In una remota prigione militare arriva un nuovo detenuto che il governo ritiene molto pericoloso: è il temuto terrorista Ali Saeed Al Yacoub. Per condurre il suo interrogatorio viene inviata sul posto una donna soldato, Nida Rahim, che ha dimostrato in precedenza abilità e senso del dovere al di fuori della norma, tanto da aiutare le autorità ad arrestare il proprio padre. La giovane agente, però, si renderà conto che il criminale nasconde delle abilità soprannaturali di matrice demoniaca che gli consentono di conoscere i segreti più intimi di tutti i militari nel carcere e di utilizzarli contro di loro. Il terrorista prenderà il controllo dell'intero carcere, ma Nida riuscirà ad affrontare questa nuova missione?

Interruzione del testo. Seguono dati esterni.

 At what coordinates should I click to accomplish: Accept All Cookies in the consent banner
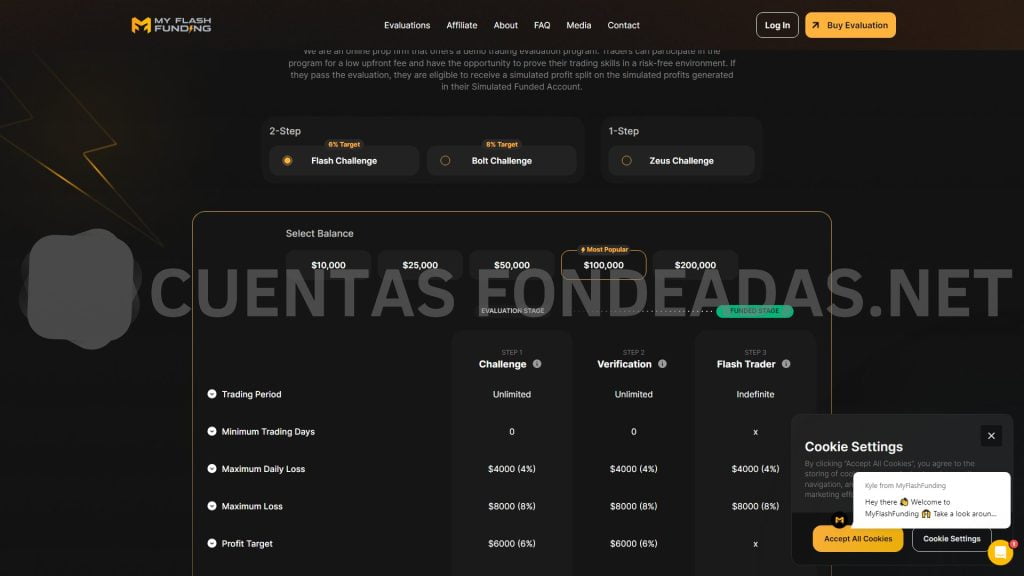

Le mini serie quando hanno temi accattivanti sono le benvenute a dispetto di serie infinite con ad esempio 20 episodi a stagione.
Il tempo è importante. Ghoul si trova tra Netflix e Blumhouse (che stimo sempre di più per il loro coraggio). Il risultato è un prodotto d'intrattenimento interessante sotto certi aspetti, che cattura un taglio internazionale pur essendo un prodotto indiano, una cinematografia, che tolta Bollywood da noi non è ancora molto conosciuta quando invece dovrebbe vista l'enorme capacità di avvicinarsi e indagare il noir, il poliziesco e l'horror.
In questo caso ci sono diversi aspetti che decretano un significativo passo avanti per le produzioni e per cercare di sfruttare il tema della possessione, che andrà sempre di moda, e mischiarlo con un futuro distopico ( che poteva anche non esserci dal momento che risulta slegato in parte dalla vicenda), una scenografia quasi interamente in una prigione e il folklore locale legato alla storia dei demoni Ghoul o Jiin onnipresente anche in Medio Oriente.
Diciamo pure che Graham aspetta un po prima di concedere azione e ritmo in abbondanza.
Il primo episodio parte in sordina facendo incetta di particolari, alcuni utili, altri trascurabili per andare subito a raccontare i personaggi e la piramide sociale presente nella prigione, con tutte le regole e i ruoli che la donna piano piano comincia a ricoprire. In questo caso anche il tema del terrorismo per quanto ultimamente risulti abbastanza abusato è funzionale, come scusa per lo stato ad usare qualsiasi mezzo contro i prigionieri o presunti complici, facendo soprattutto leva sui parenti e sulle minacce.
L'aspetto su cui ruota meglio la vicenda legata proprio alla caratterizzazione della protagonista, una poliziotta cazzuta che pur di aiutare la giustizia arriva a denunciare il proprio padre.
Ci sono diverse sotto storie, alcune delle quali ho trovato macchinose o abbastanza inutili al ritmo della vicenda, che quando parte, sa sicuramente avere un ottimo ritmo, senza mai essere pretenziosa, cercando invece di restare incatenato alle sue radici.
Sinceramente mi aspettavo qualche jump scared maggiore, contando che dalla metà del secondo episodio è quello l'obbiettivo del regista.
La mattanza avviene con alcuni twist finali abbastanza telefonati a parte l'epilogo che ho trovato interessante, crudo e spietato nella sua logica perversa a danno di un'altra logica legata alla corruzione e all'abuso di potere del governo indiano.